● **WHAT TO WORK ON**
Put every line of the items below into a JSON list of strings, one string per line, with blank lines left out. Leave the pictures out of the answer.

*-*-*

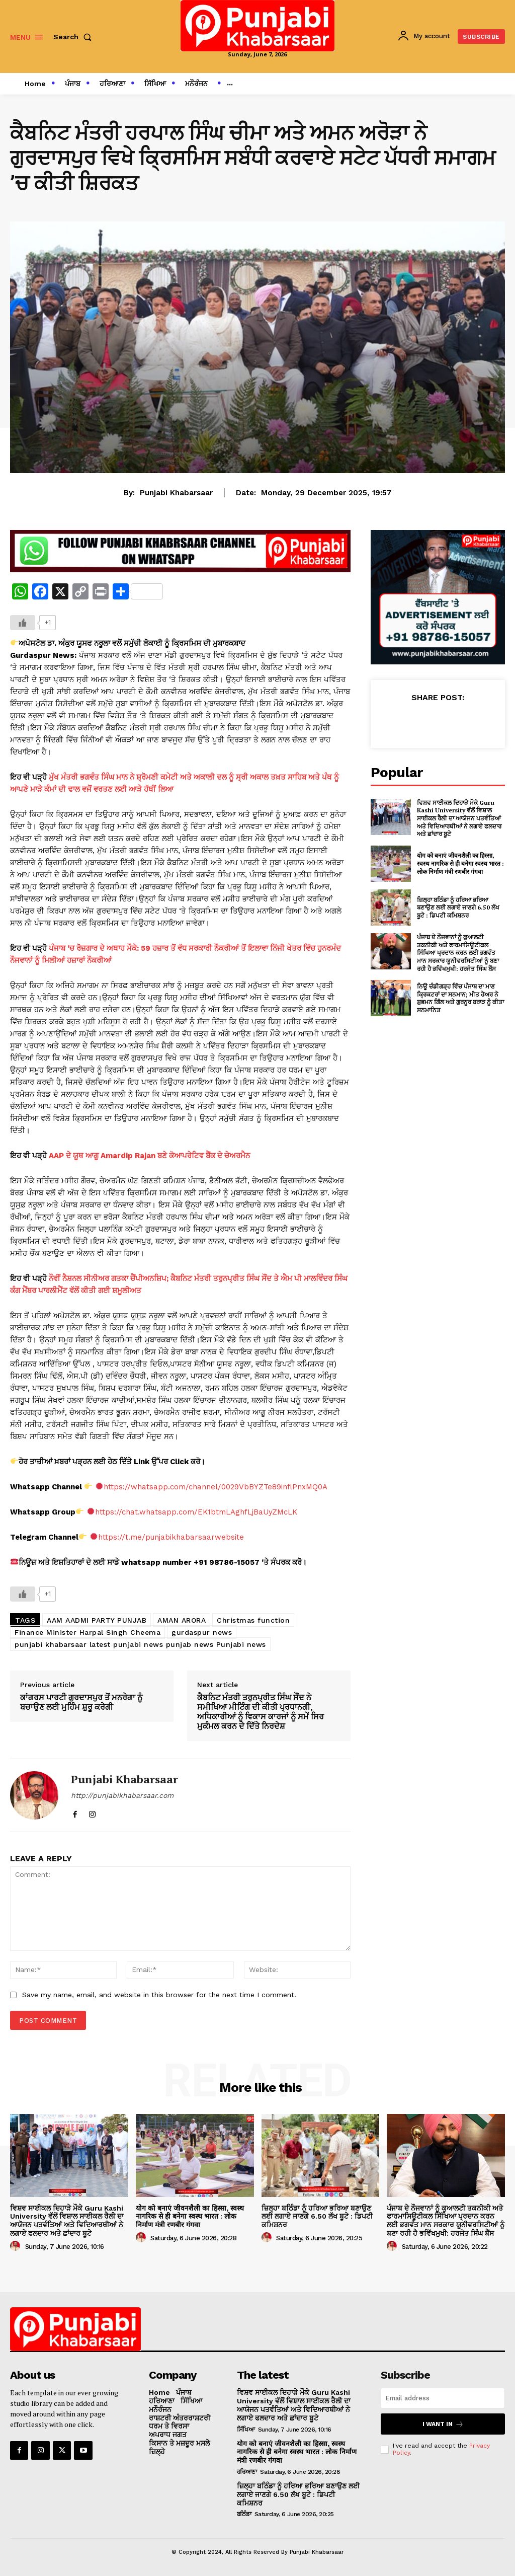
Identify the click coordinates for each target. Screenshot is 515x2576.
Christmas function (253, 1620)
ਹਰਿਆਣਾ (247, 2471)
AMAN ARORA (181, 1620)
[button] (74, 36)
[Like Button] (22, 622)
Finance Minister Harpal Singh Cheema (87, 1632)
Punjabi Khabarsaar (176, 492)
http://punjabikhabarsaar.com (122, 1795)
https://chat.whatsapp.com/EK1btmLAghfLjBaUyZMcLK (196, 1512)
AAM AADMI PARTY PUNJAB (96, 1620)
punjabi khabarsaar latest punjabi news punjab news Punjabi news (140, 1644)
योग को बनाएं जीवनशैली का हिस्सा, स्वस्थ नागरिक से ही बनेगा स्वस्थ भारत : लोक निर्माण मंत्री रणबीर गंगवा (460, 863)
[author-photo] (16, 2246)
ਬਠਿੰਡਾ (244, 2514)
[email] (443, 2398)
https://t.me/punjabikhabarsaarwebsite (171, 1537)
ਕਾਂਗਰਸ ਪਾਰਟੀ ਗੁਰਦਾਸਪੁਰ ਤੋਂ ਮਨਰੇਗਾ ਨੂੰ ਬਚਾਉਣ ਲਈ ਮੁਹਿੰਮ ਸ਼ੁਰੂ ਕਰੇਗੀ (81, 1702)
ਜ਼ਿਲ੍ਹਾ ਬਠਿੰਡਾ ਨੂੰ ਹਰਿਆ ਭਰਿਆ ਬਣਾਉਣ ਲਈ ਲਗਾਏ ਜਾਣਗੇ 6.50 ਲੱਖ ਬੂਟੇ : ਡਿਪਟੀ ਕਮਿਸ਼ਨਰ (458, 907)
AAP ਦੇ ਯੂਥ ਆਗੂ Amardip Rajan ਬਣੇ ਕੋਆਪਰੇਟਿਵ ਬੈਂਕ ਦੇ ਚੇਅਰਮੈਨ (149, 1155)
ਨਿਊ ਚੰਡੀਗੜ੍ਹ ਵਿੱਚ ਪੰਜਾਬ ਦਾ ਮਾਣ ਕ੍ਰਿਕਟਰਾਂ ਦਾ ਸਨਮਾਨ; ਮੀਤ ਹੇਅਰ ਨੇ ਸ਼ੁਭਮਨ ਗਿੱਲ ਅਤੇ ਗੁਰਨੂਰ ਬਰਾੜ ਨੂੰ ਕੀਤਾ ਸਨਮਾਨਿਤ (460, 998)
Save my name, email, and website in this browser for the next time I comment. (159, 1995)
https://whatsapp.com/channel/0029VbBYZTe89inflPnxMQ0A (215, 1486)
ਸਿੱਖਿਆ (246, 2429)
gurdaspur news (201, 1632)
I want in (443, 2423)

*-*-*

● **FINISHED EXERCISE**
[
  "Identify the click coordinates for each target. Screenshot is 515x2576.",
  "Christmas function (253, 1620)",
  "ਹਰਿਆਣਾ (247, 2471)",
  "AMAN ARORA (181, 1620)",
  "[button] (74, 36)",
  "[Like Button] (22, 622)",
  "Finance Minister Harpal Singh Cheema (87, 1632)",
  "Punjabi Khabarsaar (176, 492)",
  "http://punjabikhabarsaar.com (122, 1795)",
  "https://chat.whatsapp.com/EK1btmLAghfLjBaUyZMcLK (196, 1512)",
  "AAM AADMI PARTY PUNJAB (96, 1620)",
  "punjabi khabarsaar latest punjabi news punjab news Punjabi news (140, 1644)",
  "योग को बनाएं जीवनशैली का हिस्सा, स्वस्थ नागरिक से ही बनेगा स्वस्थ भारत : लोक निर्माण मंत्री रणबीर गंगवा (460, 863)",
  "[author-photo] (16, 2246)",
  "ਬਠਿੰਡਾ (244, 2514)",
  "[email] (443, 2398)",
  "https://t.me/punjabikhabarsaarwebsite (171, 1537)",
  "ਕਾਂਗਰਸ ਪਾਰਟੀ ਗੁਰਦਾਸਪੁਰ ਤੋਂ ਮਨਰੇਗਾ ਨੂੰ ਬਚਾਉਣ ਲਈ ਮੁਹਿੰਮ ਸ਼ੁਰੂ ਕਰੇਗੀ (81, 1702)",
  "ਜ਼ਿਲ੍ਹਾ ਬਠਿੰਡਾ ਨੂੰ ਹਰਿਆ ਭਰਿਆ ਬਣਾਉਣ ਲਈ ਲਗਾਏ ਜਾਣਗੇ 6.50 ਲੱਖ ਬੂਟੇ : ਡਿਪਟੀ ਕਮਿਸ਼ਨਰ (458, 907)",
  "AAP ਦੇ ਯੂਥ ਆਗੂ Amardip Rajan ਬਣੇ ਕੋਆਪਰੇਟਿਵ ਬੈਂਕ ਦੇ ਚੇਅਰਮੈਨ (149, 1155)",
  "ਨਿਊ ਚੰਡੀਗੜ੍ਹ ਵਿੱਚ ਪੰਜਾਬ ਦਾ ਮਾਣ ਕ੍ਰਿਕਟਰਾਂ ਦਾ ਸਨਮਾਨ; ਮੀਤ ਹੇਅਰ ਨੇ ਸ਼ੁਭਮਨ ਗਿੱਲ ਅਤੇ ਗੁਰਨੂਰ ਬਰਾੜ ਨੂੰ ਕੀਤਾ ਸਨਮਾਨਿਤ (460, 998)",
  "Save my name, email, and website in this browser for the next time I comment. (159, 1995)",
  "https://whatsapp.com/channel/0029VbBYZTe89inflPnxMQ0A (215, 1486)",
  "ਸਿੱਖਿਆ (246, 2429)",
  "gurdaspur news (201, 1632)",
  "I want in (443, 2423)"
]